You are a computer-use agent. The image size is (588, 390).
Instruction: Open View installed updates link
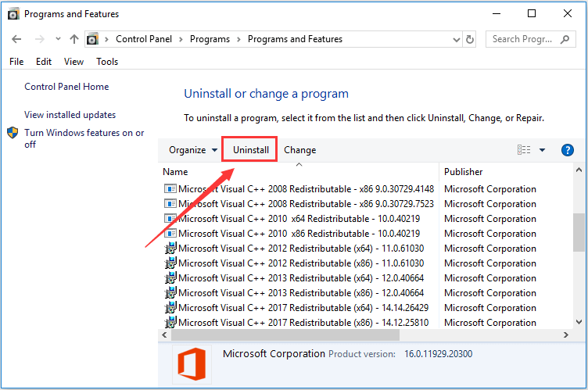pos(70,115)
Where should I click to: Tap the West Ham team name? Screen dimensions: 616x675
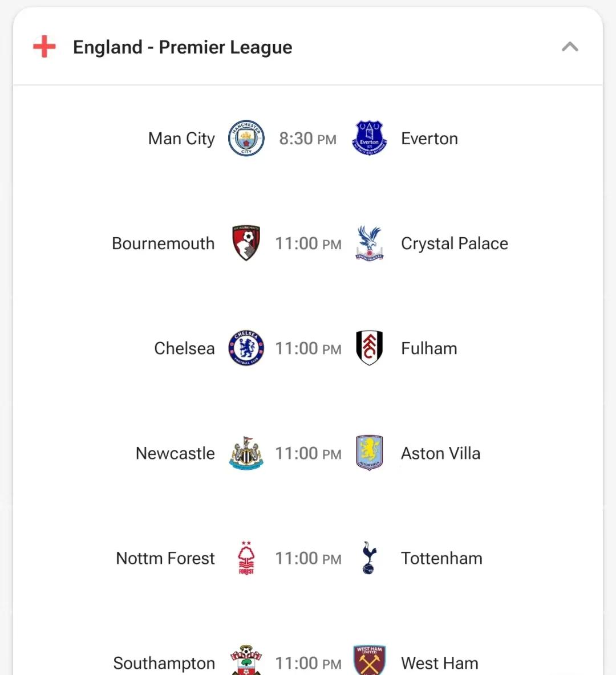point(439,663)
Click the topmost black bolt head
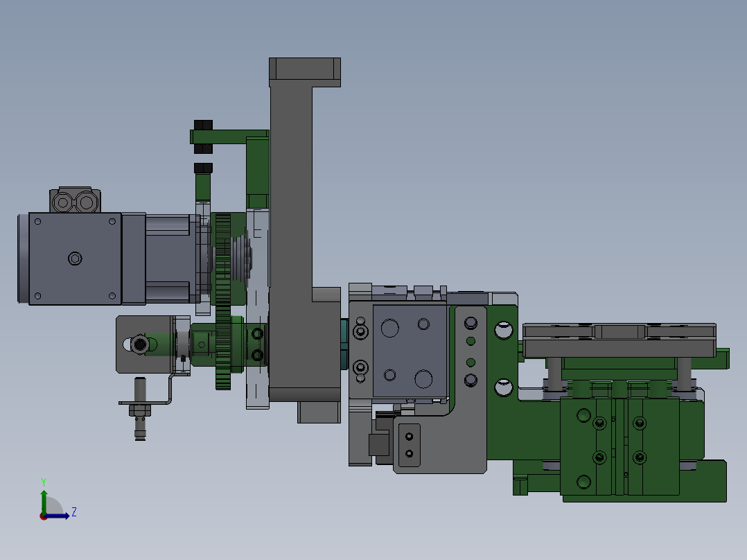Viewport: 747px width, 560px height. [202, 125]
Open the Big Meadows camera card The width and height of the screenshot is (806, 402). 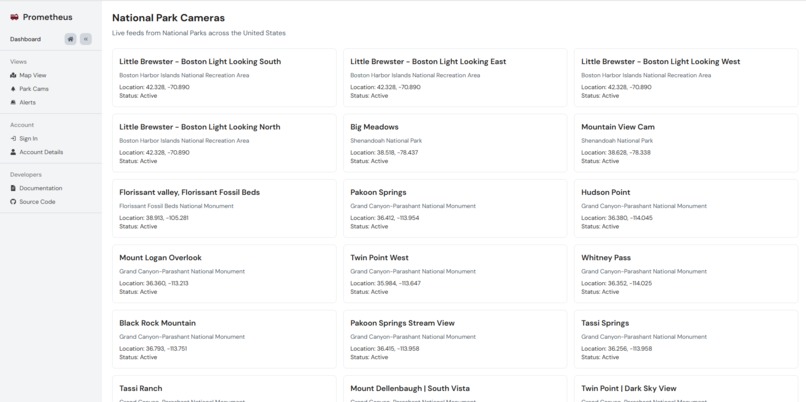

TASK DIRECTIONS: Above are the records; return them exactly, minus the pictures.

REPLY:
You are a computer-use agent. The image size is (588, 390).
Instruction: Open View installed updates link
pos(70,115)
Where should I click to: Tap the West Ham team name? Screen dimensions: 616x675
point(439,663)
Click the topmost black bolt head
Viewport: 747px width, 560px height. [202, 125]
Open the Big Meadows camera card The width and height of the screenshot is (806, 402). 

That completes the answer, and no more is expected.